Research Triangle Park, NC (July 14, 2021)Durham City Councilman Charlie Reece has been appointed to the GoTriangle Board of Trustees. He replaces Durham Mayor Steve Schewel, who has announced he is not seeking re-election and has resigned from GoTriangle’s board, as the City of Durham’s representative.

 

GoTriangle’s Board of Trustees has 13 seats. The region’s principal municipalities and counties appoint 10 voting members to staggered four-year terms, and the North Carolina Secretary of Transportation appoints three ex-officio nonvoting members.
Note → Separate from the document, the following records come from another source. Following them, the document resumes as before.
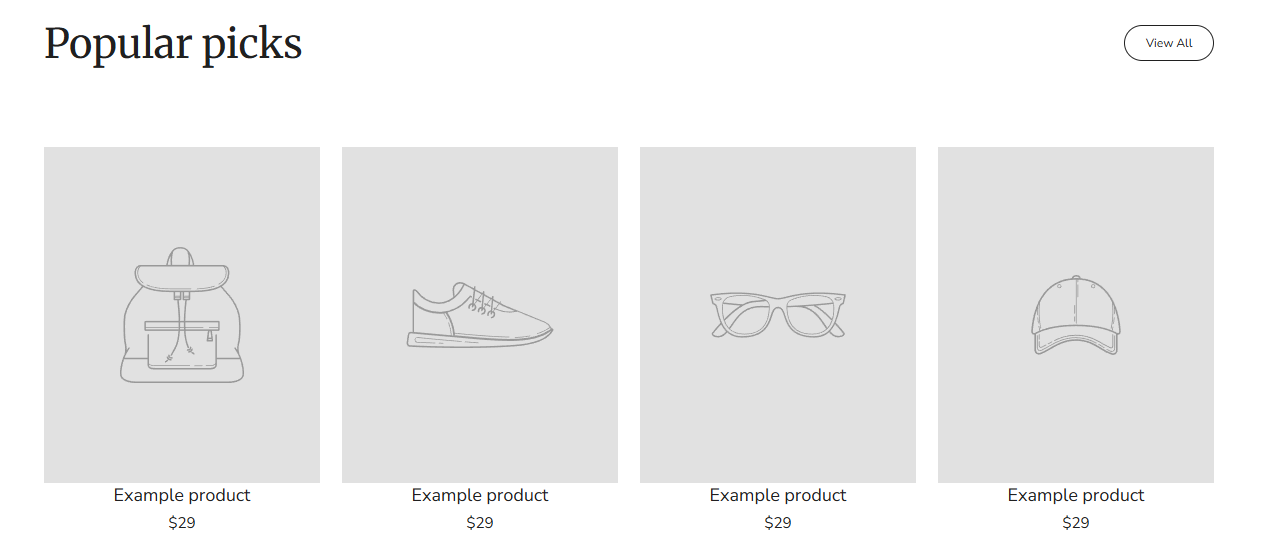This screenshot has height=547, width=1268.
Task: Click the $29 price under the sneaker
Action: coord(479,522)
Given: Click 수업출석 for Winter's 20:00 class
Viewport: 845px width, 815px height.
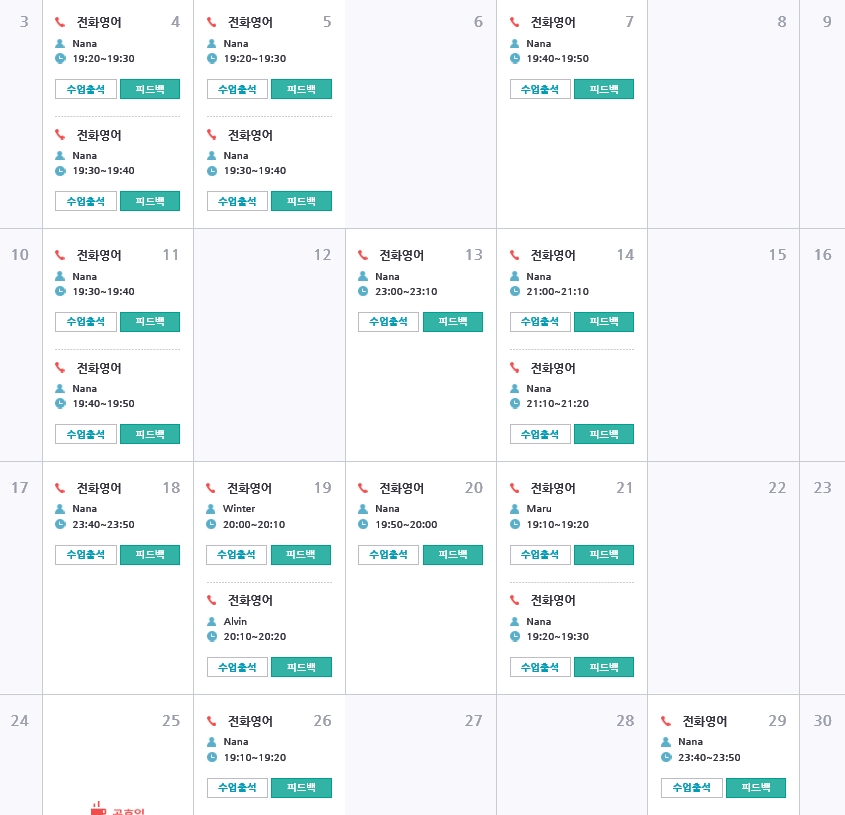Looking at the screenshot, I should click(x=237, y=555).
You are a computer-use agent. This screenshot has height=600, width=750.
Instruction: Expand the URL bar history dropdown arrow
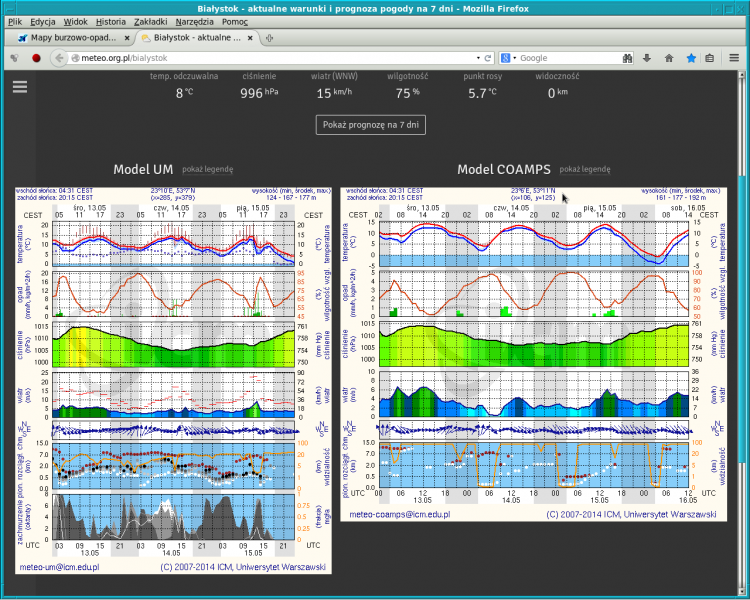pyautogui.click(x=476, y=58)
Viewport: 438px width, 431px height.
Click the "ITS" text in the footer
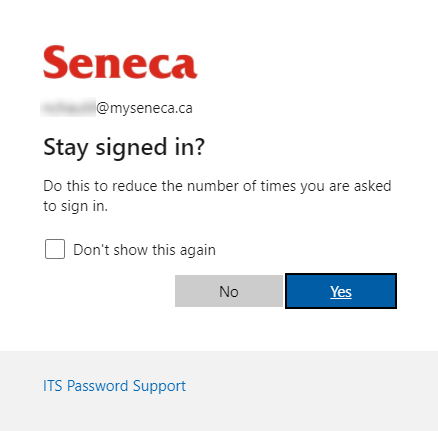tap(53, 386)
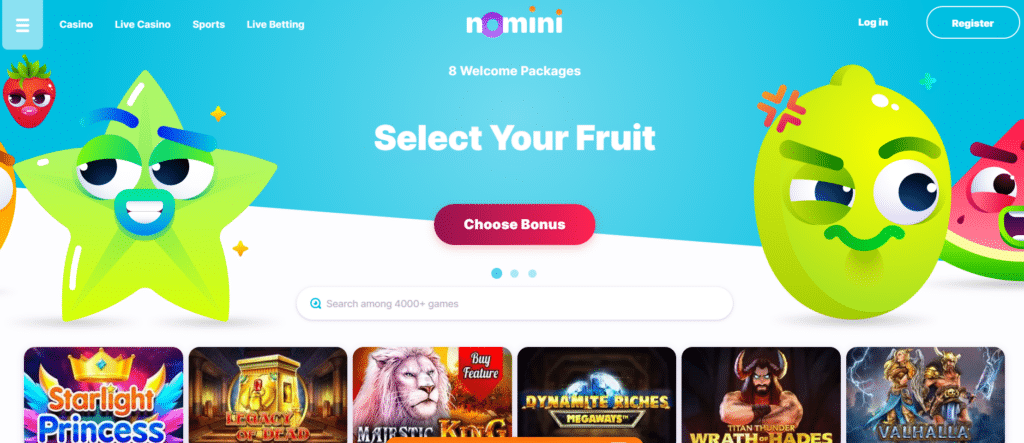Open the Live Betting section
The height and width of the screenshot is (443, 1024).
pyautogui.click(x=276, y=24)
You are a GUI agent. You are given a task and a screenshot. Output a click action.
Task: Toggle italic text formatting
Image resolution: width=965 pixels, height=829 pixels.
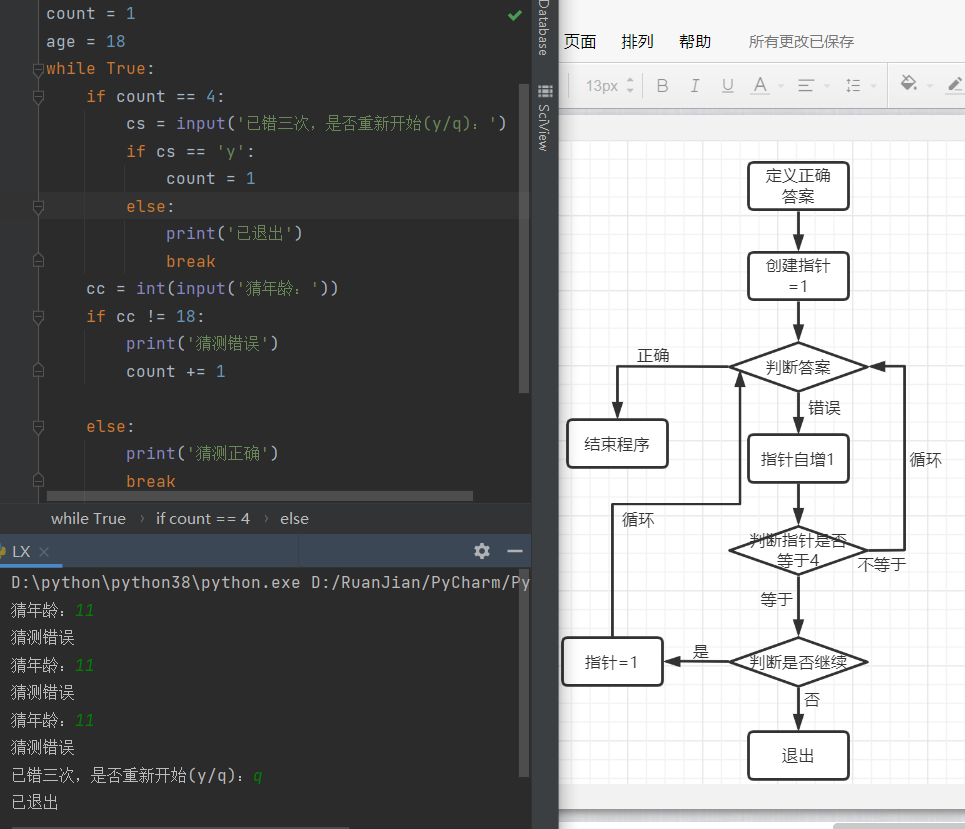695,86
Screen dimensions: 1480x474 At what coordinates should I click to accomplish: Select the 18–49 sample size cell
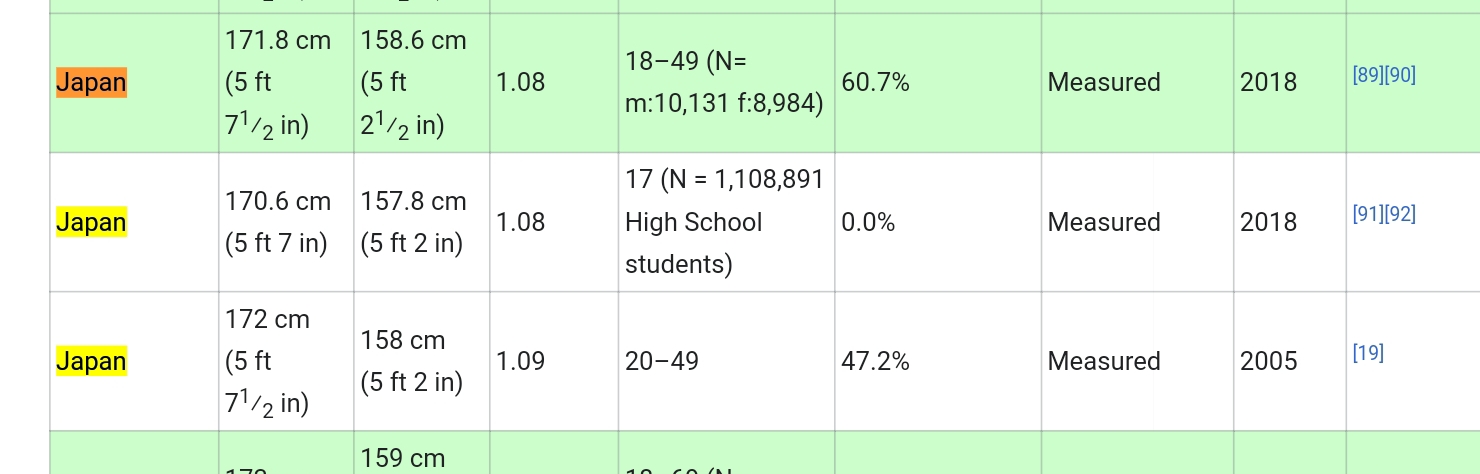[726, 83]
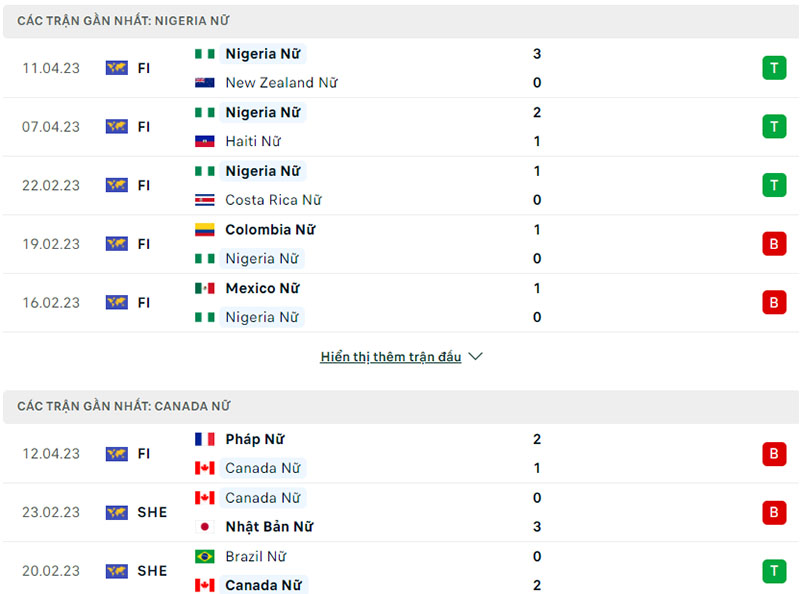Open the Haiti Nữ team link
800x594 pixels.
click(253, 142)
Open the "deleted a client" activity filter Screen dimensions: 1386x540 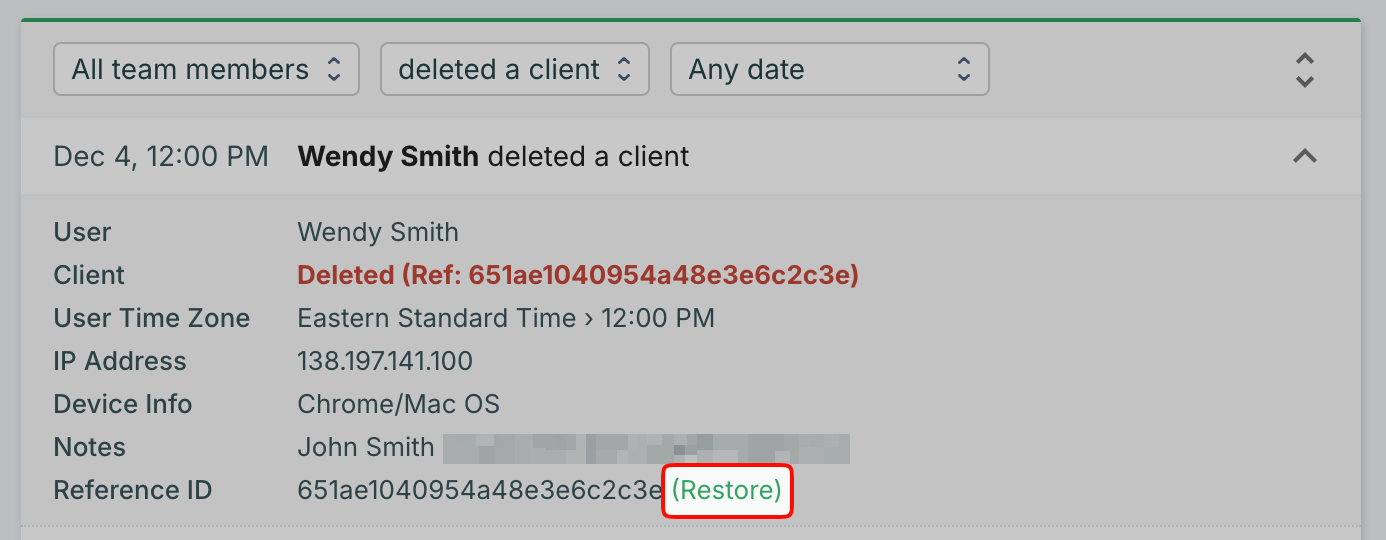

One of the NCDOT seats currently is unfilled.

 

steve_schewel_small.png “It has been a great privilege for me to serve on the GoTriangle board with elected officials and others from throughout our region,” Schewel says. “GoTriangle’s mission of building an effective regional transit system is more crucial than ever as we face the challenge of climate change, increasing traffic congestion and a region growing in leaps and bounds.”

 

Schewel, left, had served on the board since 2018. Reece will be sworn in at the board’s meeting in August.

 

“Mayor Schewel has been a tireless advocate for regional public transit on our board and has been deeply involved in all of the major projects that GoTriangle has led,” says Michael Parker, chairman of the GoTriangle board and mayor pro tem of Chapel Hill. “I have personally benefitted greatly from working with Mayor Schewel, and I know that I speak for the entire board when I say that he will be greatly missed.”

 

Reece was first elected to the Durham City Council in 2015 and was re-elected to his current term as an at-large member in 2019.

 

“Charlie Reece is an extraordinarily capable representative for Durham on the GoTriangle board,” Schewel says. “He has made himself an expert in both local and regional transportation issues, and he deeply understands the need for both a great local bus system in Durham and great regional transportation to make sure that Durham’s residents can get to good jobs throughout the Triangle.”

 

Reece, an attorney, earned a bachelor's degree in government from Harvard University and a law degree from the University of North Carolina. He has worked as a prosecutor, an assistant district attorney and an assistant attorney general.

 

reece.jpg“The regional transit work being done by GoTriangle is absolutely essential to making sure that economic growth in the Triangle doesn’t leave any of our neighbors behind, and that’s why I’m thrilled to join the GoTriangle Board of Trustees,” says Reece, left. “I’m especially looking forward to working with the other board members to make sure that GoTriangle meets the transit needs of our poorest residents, both in Durham and across the Triangle.”

 

Parker says he’s excited about working with Reece.

 

“I have had the privilege of working with him on the Durham-Chapel Hill-Carrboro Board, and I have seen firsthand his commitment to public transit for all,” Parker says. “I know that he will be an important voice for transit equity on the GoTriangle board as well as in the broader Triangle community.”

 

GoTriangle is the region’s public transit provider, working to improve our region’s quality of life by connecting people and places through safe, reliable, sustainable and easy-to-use travel choices. Its goals are to improve mobility in the region, to assure high-quality customer service through direct operation and partnerships and to encourage sound growth patterns in an ever-growing area.

 

“We know that as an at-large council member since 2015, Charlie Reece has been deeply involved in the evolution of the amazing City of Durham, and we’re looking forward to having him and his knowledgeable voice on our board as we work to create a unified transit network across the Triangle,” GoTriangle President and CEO Charles Lattuca says. “I’m glad that I had the opportunity to work with Steve Schewel during my first year at GoTriangle. His contributions to the board have been immeasurable.”